Celtic Connections: young blood and lesser-spotted folk talent
Hammersmith bound: T with the Maggies, four astonishing female Irish talents

Celtic Connections: the curtain comes down with Bonny Light Horseman and dreams of Elvis

 

Salut! Live is immensely grateful to Andrew Curry for his series of outstanding reports from the Celtic Connections festival in Glasgow. See all instalments by clicking that link. It has clearly been a tremendous event and Andrew has found some really exceptional examples of our music to enthuse him.

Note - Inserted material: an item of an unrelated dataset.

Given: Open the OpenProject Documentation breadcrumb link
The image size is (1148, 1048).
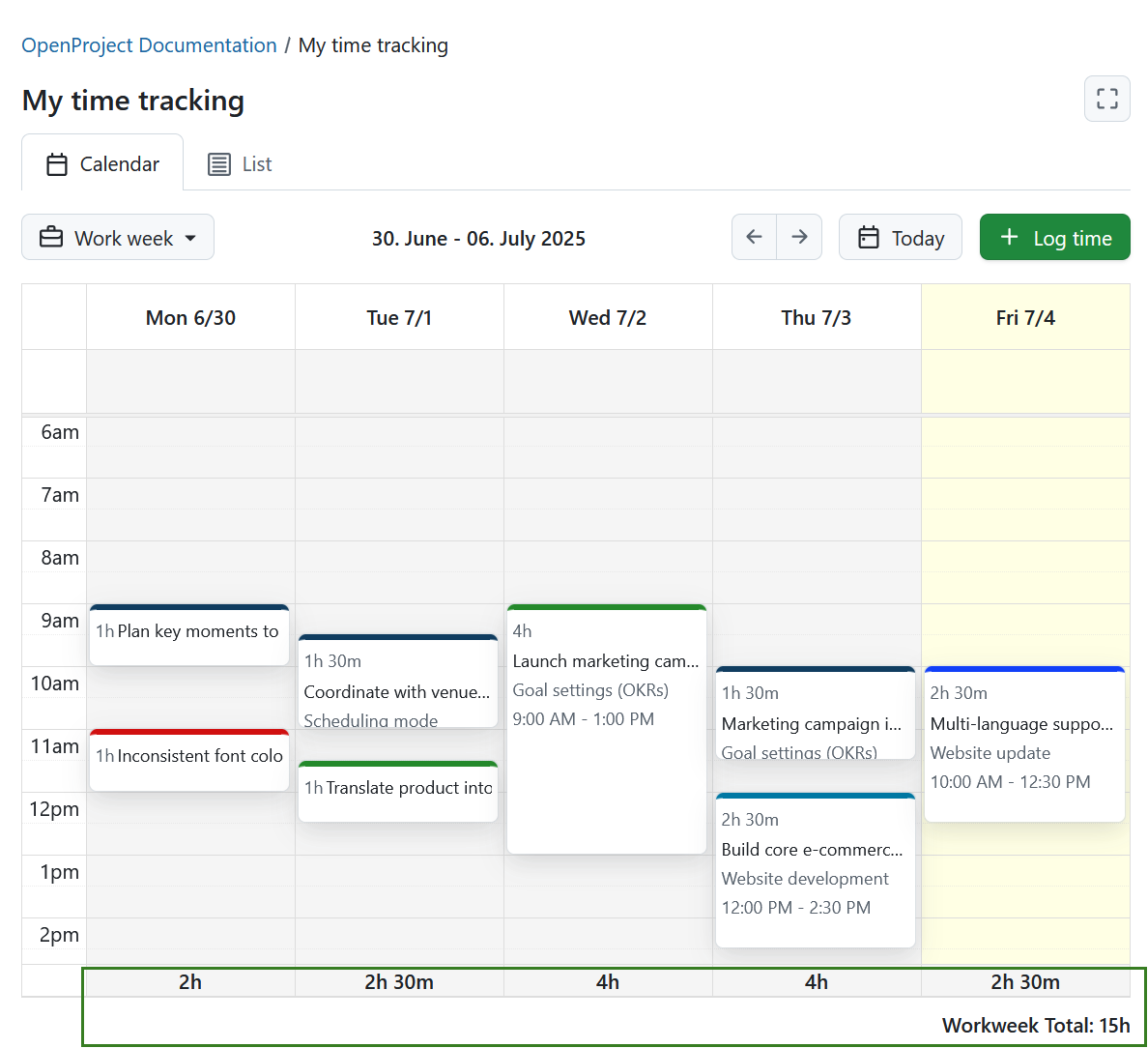Looking at the screenshot, I should pos(148,44).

This is the last of his pieces. Thanks, Andrew and in honour of your valued efforts, I shall resist the usual temptation to disallow any reference to such ugly concoctions as 'nu-folk'  ...

 

C7C4DF8C-475B-430B-B011-F94D8975E474(1)Bonny Light Horseman. From left to right, Eric Johnson, Anais Mitchell, and Josh
Kaufman. Photo: Bonny Light Horseman.

Bonny Light Horseman


I knew nothing of Bonny Light Horseman when I booked the tickets for their gig in St Luke’s on the last night of Celtic Connections.

Nothing, that is, except for the music on their two records, which my son had shared with me last year. I didn’t know that the three musicians who make up the band, Anais Mitchell, Eric Johnson, and Josh Kaufman, had started playing together when they were asked to play at a festival in Wisconsin in 2018. Or that they all had long pedigrees in American folk and folk-rock music. (Rolling Stone called them a "folk supergroup".)

Or even that the drummer and bass player who were on stage with them had been added for their second record.

I didn’t even realise their age—all three are in their 40s. From their sound, I’d expected them to be younger.

The first record is beguiling, a reworking of many of the classics of British folk music through a rich patina of Americana, as if The Band and Sandy Denny had got together and spawned a wild, self-taught, child. The name of the band is a clue to that—the song Bonny Light Horseman is a folk standard, which, slightly recursively, is also the first song on that first record, also called Bonny Light Horseman.

 

On stage you can see why the band works. Mitchell and Johnson do most of the singing, and their voices meld well. Hers is high, quite gentle, and entirely distinctive, his a stronger tenor. On many of the songs they play to this strength, with his voice coming in behind hers, on a chorus or for a new verse.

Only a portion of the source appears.